The platform abstracts the details of deployment, queueing, scheduling, scaling, and disaster recovery and readiness, so that developers can focus on their core business logic and offload the rest of the heavy lifting to Async. By onboarding their code in this platform, their code automatically inherits hyperscale attributes. Scalability is not the only key feature of Async. Code uploaded to the platform also inherits guarantees on execution with configurable retries, time for delivery, rate limits, and capacity accountability.
The workloads commonly executed on Async are those that do not require blocking an active user’s experience with a product and can be performed anywhere from a few seconds to several hours after a user’s action.
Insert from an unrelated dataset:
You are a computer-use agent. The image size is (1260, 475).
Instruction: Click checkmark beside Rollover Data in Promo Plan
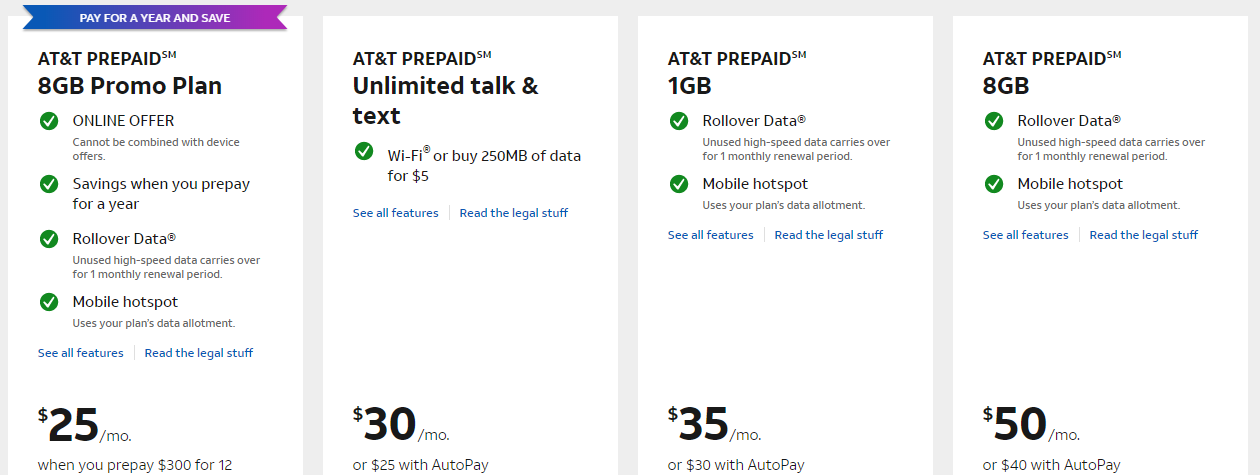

Async played a critical role in offering users the ability to build community quickly by choosing to follow people on Threads that they already follow on Instagram. Specifically, when a new user joins Threads and chooses to follow the same set of people they do on Instagram, the computationally expensive operation of executing the user’s request to follow the same social graph in Threads is conducted via Async in a scalable manner, which avoids blocking or negatively impacting the user’s onboarding experience.
Doing this for 100 million users in five days required significant processing power. Moreover, many celebrities joined Threads, and when that happened millions of people could be queued up to follow them. Both this operation and the corresponding notifications also occurred in Async, enabling scalable operations in the face of a large number of users.
While the volume of Async jobs generated from the rapid Threads user onboarding was several orders of magnitude higher than our initial expectations, Async gracefully absorbed the increased load and queued them for controlled execution. Specifically, the execution was managed within rate limits, which ensured that we were sending notifications and allowing people to make connections in a timely manner without overloading the downstream services that receive traffic from these Async jobs. Async automatically adjusted the flow of execution to match its capacity as well as the capacity of dependent services, such as the social graph database, all without manual intervention from either Threads engineers or infrastructure engineers.
Where infrastructure and culture meet
Threads’ swift development within a mere five months of technical work underscores the strengths of Meta’s infrastructure and engineering culture. Meta’s products leverage a shared infrastructure that has withstood the test of time, empowering product teams to move fast and rapidly scale successful products. The infrastructure boasts a high level of automation, ensuring that, except for efforts to secure capacity on short notice, the automatic redistribution, load balancing, and scaling up of workloads occurred smoothly and transparently. Meta thrives on a move-fast engineering culture, wherein engineers take strong ownership and collaborate seamlessly to accomplish a large shared goal, with efficient processes that would take a typical organization months to coordinate. As an example, our SEV incident-management culture has been an important tool in getting the right visibility, focus, and action in places where we all need to coordinate and move fast. Overall, these factors combined to ensure the success of the Threads launch.